According to Bloomberg, Fuhu--which Inc. twice named the fastest growing private company in the U.S.--is going to be stuck without a holiday supply of its signature Nabi tablets this season. Citing unnamed sources familiar with the matter, Bloomberg reports that Fuhu has canceled shipments to Walmart, Target, Best Buy, and Toys "R" Us due to a financial dispute with Foxconn, the Chinese manufacturer that has also invested in the company. Foxconn is reportedly holding on to Fuhu's inventory.

Fuhu did not immediately respond to Inc.'s request for comment.

The tablet-maker, based in El Segundo, California, sells colorful, rubber-protected Android tablets for children that are loaded with licensed content from most of the major entertainment studios, including Dreamworks and Disney. The company also earns a good chunk of its revenue from an ever-expanding line of accessories, ranging from tablet sleeves and car-charging kits to decals and headphones. Fuhu hit $195.6 million in revenue in 2013, a 158,957 percent uptick from three years prior.

Although not much is known about the nature of the financial dispute with Foxconn, it's an unusual turn of events for a company that has had deep connections with hardware-makers since its launch in 2008. As Inc. has previously reported, two of Fuhu's co-founders, John Hui and Steve Hui, have a long history in the industry--John co-founded eMachines, which was acquired by Gateway for a reported $290 million. So the two were able to turn to their hardware friends for the company's initial $1.5 million in seed funding. Fuhu sold equity stakes to Acer, Kingston Technology, and Foxconn.

This is not the first time the company has experienced the perils of fast growth, however. When I wrote about Fuhu for Inc.'s September 2014 issue, the company was struggling to cope with employee burnout and concerns about micromanagement. 

"On the one extreme, you can be called a micromanager. On the other extreme, you let the business get away from you," co-founder and president Robb Fujioka told me last year. "Ultimately, it's a weakness but also a competitive strength. We move product faster than anyone else in this space."

Even so, in the last couple of years, tablet sales have slowed because of market saturation and because unlike smartphones, consumers don't tend to replace them as often, Morningstar equity analyst Brian Colello told me at the time. Meanwhile, competition has been mounting: Big competitors, including Samsung and Amazon, have developed their own kids tablets. Overall, tablet shipments are down 9 percent from this time last year, according to data from IDC. 

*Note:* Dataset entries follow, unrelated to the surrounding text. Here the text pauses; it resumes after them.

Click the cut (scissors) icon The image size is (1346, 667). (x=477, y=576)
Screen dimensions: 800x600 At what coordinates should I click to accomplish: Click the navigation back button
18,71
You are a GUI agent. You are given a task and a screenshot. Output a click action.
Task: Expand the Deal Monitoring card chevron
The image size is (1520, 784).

Fuhu's response to the change in demand for its core products seemed to come, in part, this summer with a content subscription service. Kids can get new videos, apps, and games for a flat monthly rate of $9.99 (for a two-year contract) or annual rate of $14.99, without forking over the $170 for a traditional Nabi. At the end of the subscription, parents can return the tablet or upgrade.

More recently, Fuhu launched the Nabi Compete, a wearable device and corresponding app that encourages kids to do physical activity and complete goals.